*** DATA UNDER STUDY Section Begins ***
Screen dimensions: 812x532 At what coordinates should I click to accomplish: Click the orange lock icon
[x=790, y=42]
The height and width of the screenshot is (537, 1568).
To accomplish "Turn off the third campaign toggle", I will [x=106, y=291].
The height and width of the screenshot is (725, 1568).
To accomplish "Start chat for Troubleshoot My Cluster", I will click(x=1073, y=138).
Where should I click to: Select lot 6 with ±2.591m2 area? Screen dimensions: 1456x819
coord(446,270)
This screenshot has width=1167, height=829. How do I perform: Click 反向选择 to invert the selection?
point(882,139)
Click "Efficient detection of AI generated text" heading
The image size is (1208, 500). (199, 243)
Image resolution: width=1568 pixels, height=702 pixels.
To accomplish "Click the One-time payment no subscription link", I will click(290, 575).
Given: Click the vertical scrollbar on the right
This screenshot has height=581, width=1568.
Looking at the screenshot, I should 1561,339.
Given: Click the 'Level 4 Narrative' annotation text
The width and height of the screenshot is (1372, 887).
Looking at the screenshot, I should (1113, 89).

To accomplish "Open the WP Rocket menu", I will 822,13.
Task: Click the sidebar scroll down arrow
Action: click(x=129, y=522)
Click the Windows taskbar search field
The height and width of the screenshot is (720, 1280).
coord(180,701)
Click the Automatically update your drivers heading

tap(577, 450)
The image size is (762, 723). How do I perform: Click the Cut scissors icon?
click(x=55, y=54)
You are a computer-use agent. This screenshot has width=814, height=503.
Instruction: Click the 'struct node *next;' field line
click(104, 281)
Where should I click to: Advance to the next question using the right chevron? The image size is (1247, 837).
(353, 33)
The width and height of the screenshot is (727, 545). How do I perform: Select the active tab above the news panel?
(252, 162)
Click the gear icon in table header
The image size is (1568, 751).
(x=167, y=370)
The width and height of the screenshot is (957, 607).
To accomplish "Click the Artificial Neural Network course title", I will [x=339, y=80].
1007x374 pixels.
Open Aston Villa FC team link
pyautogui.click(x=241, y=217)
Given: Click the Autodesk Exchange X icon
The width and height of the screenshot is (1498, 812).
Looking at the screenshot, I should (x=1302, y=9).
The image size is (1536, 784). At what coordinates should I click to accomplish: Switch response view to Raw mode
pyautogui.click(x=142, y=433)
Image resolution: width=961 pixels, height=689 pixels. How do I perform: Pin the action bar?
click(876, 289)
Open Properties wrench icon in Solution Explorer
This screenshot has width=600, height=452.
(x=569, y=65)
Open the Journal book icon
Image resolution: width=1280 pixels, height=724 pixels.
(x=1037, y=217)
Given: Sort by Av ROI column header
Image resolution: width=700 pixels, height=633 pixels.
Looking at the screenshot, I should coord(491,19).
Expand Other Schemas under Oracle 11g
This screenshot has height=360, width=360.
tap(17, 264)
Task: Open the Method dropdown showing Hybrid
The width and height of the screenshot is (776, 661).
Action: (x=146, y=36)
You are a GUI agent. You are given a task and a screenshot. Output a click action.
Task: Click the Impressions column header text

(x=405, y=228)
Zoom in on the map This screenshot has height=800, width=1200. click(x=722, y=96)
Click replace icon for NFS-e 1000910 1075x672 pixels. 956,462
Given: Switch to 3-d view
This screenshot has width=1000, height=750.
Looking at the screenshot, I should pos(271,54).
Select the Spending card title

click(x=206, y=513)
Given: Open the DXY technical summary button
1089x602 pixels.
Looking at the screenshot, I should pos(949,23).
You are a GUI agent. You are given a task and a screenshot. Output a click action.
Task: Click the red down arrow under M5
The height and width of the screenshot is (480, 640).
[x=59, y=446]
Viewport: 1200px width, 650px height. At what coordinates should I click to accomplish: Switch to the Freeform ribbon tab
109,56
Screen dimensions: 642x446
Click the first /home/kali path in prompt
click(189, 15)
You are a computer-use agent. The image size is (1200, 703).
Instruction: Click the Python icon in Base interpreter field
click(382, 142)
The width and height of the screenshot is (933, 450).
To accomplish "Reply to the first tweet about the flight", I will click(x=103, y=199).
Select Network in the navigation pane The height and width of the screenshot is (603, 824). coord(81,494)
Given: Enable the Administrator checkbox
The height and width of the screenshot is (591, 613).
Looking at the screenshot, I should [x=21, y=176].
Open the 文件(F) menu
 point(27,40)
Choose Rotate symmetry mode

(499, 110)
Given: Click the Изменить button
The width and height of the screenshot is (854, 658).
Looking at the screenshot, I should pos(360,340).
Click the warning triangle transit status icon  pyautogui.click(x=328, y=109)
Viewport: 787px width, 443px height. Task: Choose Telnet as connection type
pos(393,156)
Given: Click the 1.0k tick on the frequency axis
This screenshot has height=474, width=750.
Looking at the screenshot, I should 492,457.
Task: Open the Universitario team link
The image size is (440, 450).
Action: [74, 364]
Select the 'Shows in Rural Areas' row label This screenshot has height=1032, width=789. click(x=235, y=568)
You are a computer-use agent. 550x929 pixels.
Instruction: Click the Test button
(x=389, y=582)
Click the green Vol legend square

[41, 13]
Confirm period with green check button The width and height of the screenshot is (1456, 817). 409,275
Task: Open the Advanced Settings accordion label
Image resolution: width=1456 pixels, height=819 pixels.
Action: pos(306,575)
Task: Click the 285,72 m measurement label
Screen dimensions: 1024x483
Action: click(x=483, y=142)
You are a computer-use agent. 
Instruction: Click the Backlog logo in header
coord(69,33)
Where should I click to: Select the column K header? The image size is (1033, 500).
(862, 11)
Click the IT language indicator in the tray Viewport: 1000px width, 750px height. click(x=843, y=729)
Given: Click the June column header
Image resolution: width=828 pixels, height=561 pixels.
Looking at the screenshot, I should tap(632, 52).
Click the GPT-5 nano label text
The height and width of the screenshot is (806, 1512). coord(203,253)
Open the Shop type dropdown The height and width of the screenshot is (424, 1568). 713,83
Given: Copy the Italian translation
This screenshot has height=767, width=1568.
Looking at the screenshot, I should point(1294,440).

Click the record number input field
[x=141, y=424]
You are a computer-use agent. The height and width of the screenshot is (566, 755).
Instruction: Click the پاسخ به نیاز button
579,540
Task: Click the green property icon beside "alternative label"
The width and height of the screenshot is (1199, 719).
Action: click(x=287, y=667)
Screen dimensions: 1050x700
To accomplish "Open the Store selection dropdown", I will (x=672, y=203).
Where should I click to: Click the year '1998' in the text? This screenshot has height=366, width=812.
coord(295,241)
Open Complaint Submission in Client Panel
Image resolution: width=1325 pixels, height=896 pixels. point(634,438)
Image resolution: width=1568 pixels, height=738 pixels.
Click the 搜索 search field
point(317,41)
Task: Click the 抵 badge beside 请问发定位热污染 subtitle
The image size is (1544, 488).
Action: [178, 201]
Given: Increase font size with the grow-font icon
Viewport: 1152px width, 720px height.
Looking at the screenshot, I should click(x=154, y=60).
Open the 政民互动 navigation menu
*** DATA UNDER STUDY Section Ends ***
The answer must consist of every line above that contains the word "dropdown".

Task: Open the Method dropdown showing Hybrid
Open the Shop type dropdown The height and width of the screenshot is (424, 1568). 713,83
To accomplish "Open the Store selection dropdown", I will (x=672, y=203).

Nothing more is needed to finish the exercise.